> [Task instructions]: Put the rows below into a numbered list, one line per item, and leave out any blank lines.

> [Entries supplied]:
Start
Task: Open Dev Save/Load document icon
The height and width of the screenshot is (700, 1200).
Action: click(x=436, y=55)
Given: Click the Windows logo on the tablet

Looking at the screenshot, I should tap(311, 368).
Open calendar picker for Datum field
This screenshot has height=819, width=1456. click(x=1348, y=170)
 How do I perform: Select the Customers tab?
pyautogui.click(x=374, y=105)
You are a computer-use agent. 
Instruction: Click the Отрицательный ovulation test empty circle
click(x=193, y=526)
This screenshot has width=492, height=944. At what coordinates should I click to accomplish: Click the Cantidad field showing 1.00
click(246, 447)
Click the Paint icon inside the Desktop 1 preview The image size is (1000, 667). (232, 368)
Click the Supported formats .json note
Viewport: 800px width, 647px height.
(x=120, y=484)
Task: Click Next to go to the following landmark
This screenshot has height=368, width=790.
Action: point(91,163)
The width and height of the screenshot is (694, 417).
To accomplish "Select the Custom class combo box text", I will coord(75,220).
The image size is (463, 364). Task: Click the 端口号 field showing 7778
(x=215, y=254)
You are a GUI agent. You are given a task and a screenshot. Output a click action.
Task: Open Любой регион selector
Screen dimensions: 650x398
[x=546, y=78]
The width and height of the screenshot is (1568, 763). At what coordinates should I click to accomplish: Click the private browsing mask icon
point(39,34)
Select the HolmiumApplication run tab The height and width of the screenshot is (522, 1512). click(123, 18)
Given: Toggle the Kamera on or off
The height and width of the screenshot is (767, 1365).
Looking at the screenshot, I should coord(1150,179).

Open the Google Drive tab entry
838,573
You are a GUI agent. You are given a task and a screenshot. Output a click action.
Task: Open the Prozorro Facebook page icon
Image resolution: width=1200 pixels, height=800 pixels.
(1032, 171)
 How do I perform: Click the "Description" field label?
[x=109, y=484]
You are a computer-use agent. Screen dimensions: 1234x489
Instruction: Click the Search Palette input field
End
> [Exercise solution]:
1. Task: Open Dev Save/Load document icon
2. The height and width of the screenshot is (700, 1200).
3. Action: click(x=436, y=55)
4. Given: Click the Windows logo on the tablet
5. Looking at the screenshot, I should tap(311, 368).
6. Open calendar picker for Datum field
7. This screenshot has height=819, width=1456. click(x=1348, y=170)
8.  How do I perform: Select the Customers tab?
9. pyautogui.click(x=374, y=105)
10. You are a computer-use agent. 
11. Instruction: Click the Отрицательный ovulation test empty circle
12. click(x=193, y=526)
13. This screenshot has width=492, height=944. At what coordinates should I click to accomplish: Click the Cantidad field showing 1.00
14. click(246, 447)
15. Click the Paint icon inside the Desktop 1 preview The image size is (1000, 667). (232, 368)
16. Click the Supported formats .json note
17. Viewport: 800px width, 647px height.
18. (x=120, y=484)
19. Task: Click Next to go to the following landmark
20. This screenshot has height=368, width=790.
21. Action: point(91,163)
22. The width and height of the screenshot is (694, 417).
23. To accomplish "Select the Custom class combo box text", I will coord(75,220).
24. The image size is (463, 364). Task: Click the 端口号 field showing 7778
25. (x=215, y=254)
26. You are a GUI agent. You are given a task and a screenshot. Output a click action.
27. Task: Open Любой регион selector
28. Screen dimensions: 650x398
29. [x=546, y=78]
30. The width and height of the screenshot is (1568, 763). At what coordinates should I click to accomplish: Click the private browsing mask icon
31. point(39,34)
32. Select the HolmiumApplication run tab The height and width of the screenshot is (522, 1512). click(123, 18)
33. Given: Toggle the Kamera on or off
34. The height and width of the screenshot is (767, 1365).
35. Looking at the screenshot, I should coord(1150,179).
36. Open the Google Drive tab entry
37. 838,573
38. You are a GUI agent. You are given a task and a screenshot. Output a click action.
39. Task: Open the Prozorro Facebook page icon
40. Image resolution: width=1200 pixels, height=800 pixels.
41. (1032, 171)
42.  How do I perform: Click the "Description" field label?
43. [x=109, y=484]
44. You are a computer-use agent. Screen dimensions: 1234x489
45. Instruction: Click the Search Palette input field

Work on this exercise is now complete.